▶ **Stored data entries**:

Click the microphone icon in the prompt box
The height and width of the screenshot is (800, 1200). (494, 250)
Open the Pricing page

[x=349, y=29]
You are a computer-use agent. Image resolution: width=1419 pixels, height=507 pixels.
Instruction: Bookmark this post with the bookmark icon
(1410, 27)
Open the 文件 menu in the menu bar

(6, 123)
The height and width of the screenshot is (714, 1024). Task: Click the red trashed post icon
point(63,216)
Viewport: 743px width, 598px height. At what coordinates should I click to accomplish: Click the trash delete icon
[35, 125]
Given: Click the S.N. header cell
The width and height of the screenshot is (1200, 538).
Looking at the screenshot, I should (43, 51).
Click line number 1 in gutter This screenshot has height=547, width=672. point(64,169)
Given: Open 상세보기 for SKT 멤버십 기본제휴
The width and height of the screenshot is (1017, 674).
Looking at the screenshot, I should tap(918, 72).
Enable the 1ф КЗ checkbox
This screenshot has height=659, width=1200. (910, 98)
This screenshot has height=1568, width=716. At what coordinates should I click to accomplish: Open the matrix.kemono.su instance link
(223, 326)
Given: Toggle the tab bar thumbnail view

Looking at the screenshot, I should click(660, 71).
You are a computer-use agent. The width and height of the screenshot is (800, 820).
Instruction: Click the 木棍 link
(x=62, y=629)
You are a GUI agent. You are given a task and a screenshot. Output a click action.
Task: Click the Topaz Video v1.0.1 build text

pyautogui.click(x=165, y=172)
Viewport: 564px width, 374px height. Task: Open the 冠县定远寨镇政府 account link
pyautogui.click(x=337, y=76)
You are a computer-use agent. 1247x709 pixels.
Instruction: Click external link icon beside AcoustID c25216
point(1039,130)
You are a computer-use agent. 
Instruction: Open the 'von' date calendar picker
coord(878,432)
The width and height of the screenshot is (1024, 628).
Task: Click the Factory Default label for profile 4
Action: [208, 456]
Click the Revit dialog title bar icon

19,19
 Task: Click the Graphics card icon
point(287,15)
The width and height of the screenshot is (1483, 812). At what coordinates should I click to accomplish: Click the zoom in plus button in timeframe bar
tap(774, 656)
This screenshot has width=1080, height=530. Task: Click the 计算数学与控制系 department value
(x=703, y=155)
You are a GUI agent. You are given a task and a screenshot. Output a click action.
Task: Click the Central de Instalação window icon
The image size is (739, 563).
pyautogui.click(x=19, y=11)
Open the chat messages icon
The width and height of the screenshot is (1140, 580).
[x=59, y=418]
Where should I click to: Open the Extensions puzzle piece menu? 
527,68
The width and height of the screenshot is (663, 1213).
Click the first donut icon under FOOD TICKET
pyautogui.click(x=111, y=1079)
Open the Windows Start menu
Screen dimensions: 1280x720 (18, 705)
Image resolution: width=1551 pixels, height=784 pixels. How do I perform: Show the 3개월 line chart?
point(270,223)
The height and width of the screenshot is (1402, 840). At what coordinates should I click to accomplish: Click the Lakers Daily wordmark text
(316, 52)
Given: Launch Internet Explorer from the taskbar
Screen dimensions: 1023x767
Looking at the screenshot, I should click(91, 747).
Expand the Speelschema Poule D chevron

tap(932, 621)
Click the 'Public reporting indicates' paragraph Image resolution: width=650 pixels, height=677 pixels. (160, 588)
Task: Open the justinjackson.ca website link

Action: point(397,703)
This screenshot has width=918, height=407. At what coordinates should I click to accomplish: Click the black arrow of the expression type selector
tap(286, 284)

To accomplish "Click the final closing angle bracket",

▶ **Your task**: Scan the data above for the word "computer" and report every line where it is found.

▶ **Written answer**:
You are a computer-use agent. Image resolution: width=1419 pixels, height=507 pixels.
You are a computer-use agent. The width and height of the screenshot is (800, 820).
You are a computer-use agent. 1247x709 pixels.
You are a computer-use agent. 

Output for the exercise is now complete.